Gaming journalist John Learned in his YouTube series examining the Street Fighter characters stated that Alex's appearance, story, and moveset helped form Street Fighter IIIs overall design, citing Sadamoto's background with Capcom in developing their wrestling games. In particular he noted similarities between Alex and professional wrestler Hulk Hogan, emphasized in the game by his pre-match introduction animation of ripping off his shirt and his rivalry with Hugo drawing similarities to Hogan's match with Andre the Giant, a real-life figure Hugo was based on. Learned also felt that as the series progressed, Alex began to develop as a character, demonstrating traits more in line with series protagonist Ryu in that he leaves his desire for revenge behind him and instead searches for stronger opponents to bring himself a sense of purpose and inner strength, something he felt came full circle with his portrayal in 3rd Strike. Emphasis was put on Alex's name due to its meaning as "protector", while Learned also drawing parallels to conquers Alexander the Great as a possible source of inspiration for the name.
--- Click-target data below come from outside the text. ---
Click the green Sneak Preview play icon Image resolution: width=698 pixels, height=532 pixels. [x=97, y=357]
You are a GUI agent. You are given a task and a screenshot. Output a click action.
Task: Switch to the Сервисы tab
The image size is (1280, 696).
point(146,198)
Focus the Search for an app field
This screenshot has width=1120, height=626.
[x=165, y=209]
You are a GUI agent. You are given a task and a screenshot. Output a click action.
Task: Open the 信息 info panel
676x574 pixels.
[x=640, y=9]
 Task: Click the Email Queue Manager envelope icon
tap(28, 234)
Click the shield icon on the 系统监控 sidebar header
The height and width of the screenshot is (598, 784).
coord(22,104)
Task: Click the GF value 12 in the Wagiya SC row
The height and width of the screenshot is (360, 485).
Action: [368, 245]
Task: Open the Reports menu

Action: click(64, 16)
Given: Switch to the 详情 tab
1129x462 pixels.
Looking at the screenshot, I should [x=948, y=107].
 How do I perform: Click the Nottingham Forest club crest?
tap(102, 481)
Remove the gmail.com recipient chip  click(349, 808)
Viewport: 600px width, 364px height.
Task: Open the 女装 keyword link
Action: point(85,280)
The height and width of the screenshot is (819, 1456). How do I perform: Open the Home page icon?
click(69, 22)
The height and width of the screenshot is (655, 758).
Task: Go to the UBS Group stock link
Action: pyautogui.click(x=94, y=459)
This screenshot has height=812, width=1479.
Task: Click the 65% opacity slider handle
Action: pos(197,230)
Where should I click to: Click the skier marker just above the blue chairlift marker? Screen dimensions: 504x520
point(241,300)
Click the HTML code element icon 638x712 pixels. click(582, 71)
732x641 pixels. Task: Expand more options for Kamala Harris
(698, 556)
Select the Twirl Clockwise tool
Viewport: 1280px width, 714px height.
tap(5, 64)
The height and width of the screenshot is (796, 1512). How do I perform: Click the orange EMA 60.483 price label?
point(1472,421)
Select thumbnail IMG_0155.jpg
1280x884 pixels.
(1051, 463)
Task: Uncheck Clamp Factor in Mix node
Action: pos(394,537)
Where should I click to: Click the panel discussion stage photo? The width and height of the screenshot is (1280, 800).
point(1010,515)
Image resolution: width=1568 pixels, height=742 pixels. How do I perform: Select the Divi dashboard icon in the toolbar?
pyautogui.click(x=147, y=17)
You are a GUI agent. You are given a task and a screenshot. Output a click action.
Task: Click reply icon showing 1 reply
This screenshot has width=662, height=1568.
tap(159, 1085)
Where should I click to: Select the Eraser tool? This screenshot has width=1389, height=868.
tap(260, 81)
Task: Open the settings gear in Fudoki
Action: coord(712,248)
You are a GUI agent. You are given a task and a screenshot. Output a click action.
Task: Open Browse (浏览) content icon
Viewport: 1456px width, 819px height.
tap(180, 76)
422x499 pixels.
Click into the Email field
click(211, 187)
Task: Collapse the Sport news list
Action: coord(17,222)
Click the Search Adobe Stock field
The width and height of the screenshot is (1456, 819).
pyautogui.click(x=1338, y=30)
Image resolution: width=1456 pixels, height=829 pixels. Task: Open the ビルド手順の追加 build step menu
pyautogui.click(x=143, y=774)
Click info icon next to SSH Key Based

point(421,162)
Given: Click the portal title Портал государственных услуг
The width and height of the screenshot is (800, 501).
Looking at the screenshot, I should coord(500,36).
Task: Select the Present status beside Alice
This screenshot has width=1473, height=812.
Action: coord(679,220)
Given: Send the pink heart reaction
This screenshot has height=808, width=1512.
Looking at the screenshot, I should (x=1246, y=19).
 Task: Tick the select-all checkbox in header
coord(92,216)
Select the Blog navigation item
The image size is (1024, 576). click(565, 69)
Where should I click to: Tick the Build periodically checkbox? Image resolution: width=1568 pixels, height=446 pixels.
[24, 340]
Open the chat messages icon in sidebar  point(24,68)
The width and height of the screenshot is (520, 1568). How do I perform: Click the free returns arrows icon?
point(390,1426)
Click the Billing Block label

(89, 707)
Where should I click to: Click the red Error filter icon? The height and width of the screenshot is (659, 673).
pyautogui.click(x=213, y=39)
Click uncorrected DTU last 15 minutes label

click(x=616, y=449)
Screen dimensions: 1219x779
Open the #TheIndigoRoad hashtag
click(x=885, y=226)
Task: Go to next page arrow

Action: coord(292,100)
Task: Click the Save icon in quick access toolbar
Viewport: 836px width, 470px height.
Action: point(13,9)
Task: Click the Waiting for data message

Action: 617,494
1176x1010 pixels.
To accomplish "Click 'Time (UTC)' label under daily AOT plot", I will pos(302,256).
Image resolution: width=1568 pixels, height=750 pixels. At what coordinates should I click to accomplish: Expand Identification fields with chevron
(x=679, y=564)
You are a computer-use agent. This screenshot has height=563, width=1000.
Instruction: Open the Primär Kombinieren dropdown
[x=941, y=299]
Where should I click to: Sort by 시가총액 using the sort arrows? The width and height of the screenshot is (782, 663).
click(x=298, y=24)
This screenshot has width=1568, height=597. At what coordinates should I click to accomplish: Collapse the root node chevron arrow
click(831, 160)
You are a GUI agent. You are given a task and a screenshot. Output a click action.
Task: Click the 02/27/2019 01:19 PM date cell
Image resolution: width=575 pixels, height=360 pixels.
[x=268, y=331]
Shivam Bhatt on a podcast for Retronauts felt Alex played poorly as a character meant to be the protagonist of the series, noting that while he was intended to be a grappler archetype in the game he didn't play as one, and his gameplay didn't seem to improve until his appearance in later games. Meanwhile Learned, who was also a guest on the podcast, stated he was surprised they made an American character the protagonist of the series, as it deviated from the trend of Japanese fighting games to use a Japanese protagonist, something the other commentators agreed with. Host Diamond Feit proposed the use of a character with blonde hair may have been intended to give a more exotic feel to the title, noting how blonde hair was often used as shorthand in Japanese works to indicate something "foreign".

Hardcore Gaming 101 podcast commentator "Xerxes" meanwhile cited Alex as an example of how people found many of the characters in Street Fighter III offputting, something that surprised his co-hosts. Clarifying, he expressed that while the series had been known for caricatures to that point, comparing it to Nintendo's Punch-Out!! in that regard but with more innovative names. To him though Alex felt contrary to that, a terrible character that was "just a guy" that did not bring anything fun. In contrast, Bhatt on the Retronauts podcast considered this a point of praise for Street Fighter III, as he felt it demonstrated a departure from its predecessor's over-reliance on cultural caricatures particularly in how Alex was in the first game the only regular white person in the title.